=== Opdrachten ===
[1] Welke vier ontwikkelingsrichtingen voor de land- en tuinbouw schetst de VROM-raad volgens de toespraak van minister Dekker?
[2] Schrijf de toespraak van minister Dekker verder vanaf de laatste zin.

=== Tekstfragment ===
Ministerie van Volkshuisvesting, Ruimtelijke Ordening en Milieubeheer

Speech minister Dekker bij de ontvangst van het advies van de VROM-raad: 'Meerwerk - advies over de landbouw en het landelijk gebied in ruimtelijk perspectief" op 19 november 2004

(Wordt aangeboden in combinatie met een advies van de Raad Landelijk Gebied: "Meerwaarde - advies over de landbouw en het landelijk gebied in Europees perspectief").

Dames en heren,

Groot, breed, slim en schoon; welke bedrijfstak zou dat niet willen zijn? Met de schets van die vier ontwikkelingsrichtingen heeft de VROM-raad een pakkend beeld gegeven van wat de toekomst van de land- en tuinbouw zou kunnen zijn. Daarmee biedt de VROM-raad impliciet ook een toekomstperspectief voor ons agrarisch cultuurlandschap.

=== Overzicht ===
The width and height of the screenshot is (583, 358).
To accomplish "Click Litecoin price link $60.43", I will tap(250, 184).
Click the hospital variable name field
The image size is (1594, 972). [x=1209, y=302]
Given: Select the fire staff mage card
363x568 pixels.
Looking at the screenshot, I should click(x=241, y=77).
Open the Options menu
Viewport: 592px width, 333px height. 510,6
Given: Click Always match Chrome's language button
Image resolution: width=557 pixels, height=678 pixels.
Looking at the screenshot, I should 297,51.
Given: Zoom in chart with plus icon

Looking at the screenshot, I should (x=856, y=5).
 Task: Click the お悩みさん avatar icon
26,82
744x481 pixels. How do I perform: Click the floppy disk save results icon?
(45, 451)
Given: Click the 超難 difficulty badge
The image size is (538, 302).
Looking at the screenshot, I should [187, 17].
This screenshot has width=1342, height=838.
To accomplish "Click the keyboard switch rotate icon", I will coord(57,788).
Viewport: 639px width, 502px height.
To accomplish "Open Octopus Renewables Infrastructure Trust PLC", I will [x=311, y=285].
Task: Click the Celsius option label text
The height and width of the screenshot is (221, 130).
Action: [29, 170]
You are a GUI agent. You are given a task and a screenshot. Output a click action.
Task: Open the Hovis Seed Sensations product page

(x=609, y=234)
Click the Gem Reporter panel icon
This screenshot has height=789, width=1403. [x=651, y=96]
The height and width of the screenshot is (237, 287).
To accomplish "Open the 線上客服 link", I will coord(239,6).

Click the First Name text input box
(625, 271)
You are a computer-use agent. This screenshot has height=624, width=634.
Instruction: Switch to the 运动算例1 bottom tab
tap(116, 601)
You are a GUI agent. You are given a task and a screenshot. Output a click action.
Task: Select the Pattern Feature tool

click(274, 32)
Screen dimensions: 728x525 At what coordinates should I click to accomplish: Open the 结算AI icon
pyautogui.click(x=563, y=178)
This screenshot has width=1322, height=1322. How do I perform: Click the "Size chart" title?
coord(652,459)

=== Antwoorden hieronder ===
[1] Groot, breed, slim en schoon.

[2]
En dat is dringend nodig, hoewel ik niet wil meegaan in de dramatische toonzetting van de Raad. Behoud van waardevolle landschappen is een belangrijke opdracht, maar daarnaast moeten veranderingen in onze economie en samenleving zich wel kunnen vertalen in het landschap. Anders wordt Nederland een openlucht museum waar je een kaartje voor moet kopen.

Het zijn turbulente tijden voor de land- en tuinbouw, de meningen over hoe het verder moet of verder gaat, lopen sterk uiteen. Het is dus goed dat de VROM-raad eens alle aspecten in kaart heeft gebracht van de ingrijpende veranderingen die nu plaatsvinden in de agrarische sector. En wat daar de ruimtelijke consequenties van zijn. Het advies brengt ordening aan en weet daar pakkende trefwoorden aan te verbinden.

Ik heb al de vier trefwoorden genoemd voor de
ontwikkelingsmogelijkheden die de VROM-raad voor de landbouw ziet.

Land- en tuinbouw kan 'groot' worden, via schaalvergroting en rationalisatie. Maar dan moet de landbouw daarvoor ook de ruimte en de beste grond krijgen. Dit sluit aan bij het aanwijzen van landbouwontwikkelingsgebieden, zoals de Nota Ruimte voorstelt, en de ruimte die het Rijk daarvoor biedt aan provincies.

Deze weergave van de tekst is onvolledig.